Nos duele Nueva Zelanda

Al momento de escribir de estas líneas se han confirmado más de 40 personas asesinadas en el peor atentado terrorista que ha sufrido Nueva Zelanda. Las víctimas son musulmanes de ambos sexos y aunque faltan muchos pasos en la investigación, una cosa que queda clara es el espíritu de venganza con que se ha perpetrado y realizado este ataque demencial, cargado de odio y crueldad.

La idea detrás de semejante derramamiento de sangre es simple: si ellos (los musulmanes) hacen ataques terroristas contra nosotros (cristianos/civilización occidental), entonces nosotros los hacemos contra ellos. Es la Ley del Talión en su peor versión. Los colombianos, así como otros pueblos, sabemos muy bien a qué clase de infierno conduce esa clase de lógica: una escalada de violencia, una carga de dolor espantosa, un vergonzoso torrente de sangre inocente.

La responsabilidad inmediata en todo acto de terrorismo recae por supuesto sobre aquellos que lo han realizado pero conviene preguntarse por responsabilidades en círculos más amplios.

Por ejemplo, aquello de que en nuestros países se pueden construir mezquitas y en los países de ellos es extremadamente difícil o imposible construir iglesias, ¿tiene algo que decirnos?

Aquello de que toleremos a las feministas vulgares y blasfemas mientras ellas callan frente a la opresión de la mujer en el mundo islámico, y los medios de comunicación guarden silencio cómplice, ¿tendrá que ver algo?

Aquello de que la única protesta efectiva conocida contra la tiranía LGBT en Inglaterra ha sido hecha por musulmanes, y no se les han quitado los hijos ni se les ha encarcelado, ¿tendrá algo de relación con ese odio creciente?
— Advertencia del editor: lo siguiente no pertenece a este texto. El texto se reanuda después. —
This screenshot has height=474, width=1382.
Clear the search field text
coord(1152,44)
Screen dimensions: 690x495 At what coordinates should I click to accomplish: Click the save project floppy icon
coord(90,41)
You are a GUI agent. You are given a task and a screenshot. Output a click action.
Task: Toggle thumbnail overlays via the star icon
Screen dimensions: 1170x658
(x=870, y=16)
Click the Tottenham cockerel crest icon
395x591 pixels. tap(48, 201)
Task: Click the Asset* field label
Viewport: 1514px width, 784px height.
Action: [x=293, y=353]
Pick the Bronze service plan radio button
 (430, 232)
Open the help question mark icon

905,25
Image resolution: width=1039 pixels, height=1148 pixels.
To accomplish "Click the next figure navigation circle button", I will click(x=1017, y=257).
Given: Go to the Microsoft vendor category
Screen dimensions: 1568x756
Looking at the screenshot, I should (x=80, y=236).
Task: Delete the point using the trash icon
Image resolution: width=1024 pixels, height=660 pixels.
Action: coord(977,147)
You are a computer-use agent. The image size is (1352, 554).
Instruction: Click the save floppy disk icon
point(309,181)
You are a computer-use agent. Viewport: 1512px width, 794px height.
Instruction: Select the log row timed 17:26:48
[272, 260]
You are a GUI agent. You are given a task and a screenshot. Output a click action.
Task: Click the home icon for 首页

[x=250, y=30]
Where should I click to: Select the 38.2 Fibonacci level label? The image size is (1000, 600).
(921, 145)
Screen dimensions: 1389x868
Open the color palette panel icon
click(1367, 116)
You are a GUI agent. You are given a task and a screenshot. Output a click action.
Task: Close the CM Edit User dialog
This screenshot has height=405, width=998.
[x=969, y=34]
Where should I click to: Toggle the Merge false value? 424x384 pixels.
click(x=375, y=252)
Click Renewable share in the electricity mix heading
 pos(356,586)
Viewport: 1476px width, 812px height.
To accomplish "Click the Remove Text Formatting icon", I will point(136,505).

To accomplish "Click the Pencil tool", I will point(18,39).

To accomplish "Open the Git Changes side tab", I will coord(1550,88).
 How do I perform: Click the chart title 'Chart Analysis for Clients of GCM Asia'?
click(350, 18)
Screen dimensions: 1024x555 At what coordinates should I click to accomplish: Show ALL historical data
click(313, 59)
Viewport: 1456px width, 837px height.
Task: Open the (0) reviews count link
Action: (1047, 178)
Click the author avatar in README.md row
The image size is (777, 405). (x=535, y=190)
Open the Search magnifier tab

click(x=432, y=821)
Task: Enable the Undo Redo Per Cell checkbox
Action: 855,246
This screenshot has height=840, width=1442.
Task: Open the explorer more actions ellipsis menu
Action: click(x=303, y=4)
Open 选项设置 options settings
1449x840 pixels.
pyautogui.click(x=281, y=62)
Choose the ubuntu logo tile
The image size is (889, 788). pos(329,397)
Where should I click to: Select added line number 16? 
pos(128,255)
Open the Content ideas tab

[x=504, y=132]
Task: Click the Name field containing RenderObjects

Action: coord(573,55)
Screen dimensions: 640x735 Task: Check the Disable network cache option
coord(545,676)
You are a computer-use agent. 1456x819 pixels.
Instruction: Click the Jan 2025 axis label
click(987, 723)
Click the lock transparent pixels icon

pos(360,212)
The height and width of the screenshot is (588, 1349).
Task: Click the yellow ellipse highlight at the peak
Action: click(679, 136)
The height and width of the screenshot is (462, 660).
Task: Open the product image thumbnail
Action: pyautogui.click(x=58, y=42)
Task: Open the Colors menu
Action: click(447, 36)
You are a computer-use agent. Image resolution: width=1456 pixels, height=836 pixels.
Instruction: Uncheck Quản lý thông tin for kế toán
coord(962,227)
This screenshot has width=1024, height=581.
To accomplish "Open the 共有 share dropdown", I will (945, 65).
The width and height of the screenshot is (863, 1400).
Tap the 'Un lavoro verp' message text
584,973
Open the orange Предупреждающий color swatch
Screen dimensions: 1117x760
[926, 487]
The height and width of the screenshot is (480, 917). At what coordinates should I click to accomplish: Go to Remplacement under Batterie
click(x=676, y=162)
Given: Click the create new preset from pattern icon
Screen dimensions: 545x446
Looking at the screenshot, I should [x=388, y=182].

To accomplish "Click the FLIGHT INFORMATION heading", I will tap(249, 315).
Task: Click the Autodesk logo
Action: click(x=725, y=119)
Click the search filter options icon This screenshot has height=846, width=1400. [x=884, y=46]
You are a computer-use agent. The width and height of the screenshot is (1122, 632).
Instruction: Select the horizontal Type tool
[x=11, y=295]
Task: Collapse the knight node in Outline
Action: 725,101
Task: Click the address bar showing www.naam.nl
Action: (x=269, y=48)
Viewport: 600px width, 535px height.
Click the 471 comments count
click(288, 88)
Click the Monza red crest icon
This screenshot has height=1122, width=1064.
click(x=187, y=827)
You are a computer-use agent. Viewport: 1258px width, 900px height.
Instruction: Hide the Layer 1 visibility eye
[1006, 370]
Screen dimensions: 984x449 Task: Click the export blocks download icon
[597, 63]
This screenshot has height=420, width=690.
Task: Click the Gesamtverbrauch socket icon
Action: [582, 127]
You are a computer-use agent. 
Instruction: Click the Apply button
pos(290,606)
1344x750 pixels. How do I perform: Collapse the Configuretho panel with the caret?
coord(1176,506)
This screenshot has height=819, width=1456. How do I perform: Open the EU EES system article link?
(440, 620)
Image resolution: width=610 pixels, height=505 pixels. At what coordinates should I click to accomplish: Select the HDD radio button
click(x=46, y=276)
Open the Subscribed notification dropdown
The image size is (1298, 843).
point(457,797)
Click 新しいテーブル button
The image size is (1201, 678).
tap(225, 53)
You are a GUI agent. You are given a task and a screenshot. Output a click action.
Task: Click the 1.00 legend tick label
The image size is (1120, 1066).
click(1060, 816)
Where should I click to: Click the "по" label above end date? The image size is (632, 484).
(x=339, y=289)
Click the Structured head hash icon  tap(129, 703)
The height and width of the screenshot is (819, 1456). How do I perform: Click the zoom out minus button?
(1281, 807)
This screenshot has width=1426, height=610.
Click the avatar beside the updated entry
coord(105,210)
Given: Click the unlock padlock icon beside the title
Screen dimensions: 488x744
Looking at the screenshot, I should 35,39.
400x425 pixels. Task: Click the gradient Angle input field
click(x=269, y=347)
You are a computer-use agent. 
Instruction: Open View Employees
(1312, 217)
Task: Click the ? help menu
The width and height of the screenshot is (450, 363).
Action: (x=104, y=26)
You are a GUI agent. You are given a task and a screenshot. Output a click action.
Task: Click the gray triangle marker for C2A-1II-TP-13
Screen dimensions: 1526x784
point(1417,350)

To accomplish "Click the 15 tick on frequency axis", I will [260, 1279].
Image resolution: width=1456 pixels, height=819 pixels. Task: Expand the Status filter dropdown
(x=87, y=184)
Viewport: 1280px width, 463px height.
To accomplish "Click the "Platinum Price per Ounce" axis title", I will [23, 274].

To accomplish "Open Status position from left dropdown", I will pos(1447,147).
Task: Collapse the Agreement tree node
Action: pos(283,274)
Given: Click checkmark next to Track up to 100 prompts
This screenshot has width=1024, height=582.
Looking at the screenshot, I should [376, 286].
Aquello de que alguno prediquen que el Islam es religión de paz, de mucha paz, mientras los líderes de esa religión callan frente a las crueldades del terrorismo islámico, ¿tendrá alguna conexión?

Aquello de que el Islam sea tan respetado, por ejemplo en España, donde pocos o nadie se atreven a burlarse de Mahoma o del Corán, mientras cualquiera puede hacer sacrilegio público de la Eucaristía o de la pureza de la Virgen, ¿tendrá relación con ese odio que se va gestando?

Aquello de que los crucifijos hay que quitarlos para no ofenderlos a ellos pero el matrimonio con niñas o la poligamia están al borde de ser aprobados en nuestros países, ¿tendrá que ver?

De ningún modo pretendo justificar crueldades ni venganzas ni terrorismo. Pero el ejercicio de pensar y cuestionar es hoy más necesario que nunca.

Nota sobre la violencia religiosa

Todos hemos de alegrarnos de que haya acuerdos de paz entre quienes nos decimos creyentes. Es evidente el daño y escándalo que se produce cuando, en Nombre de Dios, se tortura, destruye o mata.

Una alegría adicional es que, en temas de tanta actualidad, como la defensa de la vida en sus primeras fases, se pueda alcanzar un entendimiento, e incluso una alianza, que haga causa común frente a todos aquellos que quieren triturar o disolver el modelo de familia querido por Dios, el mismo que complementa de modo hermoso los dones propios de la pareja en cuanto a su unidad y fecundidad. Todo eso es bello.

Hay que tener cuidado sin embargo, no sea que los bienes conseguidos con gran dificultad oscurezcan el valor de otros bienes inmensos. Entendernos bien con cristianos no-católicos, o entendernos bien con los musulmanes, en los temas ya dichos, no significa una renuncia al sagrado y hermoso deber de presentar siempre íntegra nuestra fe cristiana y católica.

El mismo impulso de amor que nos lleva a buscar un buen entendimiento con los no-creyentes, o los no-cristianos, nos lleva también a desear que ellos participen de los mismos bienes de fe que nosotros, sin mérito propio, hemos recibido.

Por eso, porque los amamos, queremos presentarles no solo un entendimiento para sobrevivir juntos en esta tierra sino un camino para gozar la plenitud de la visión divina en el Cielo.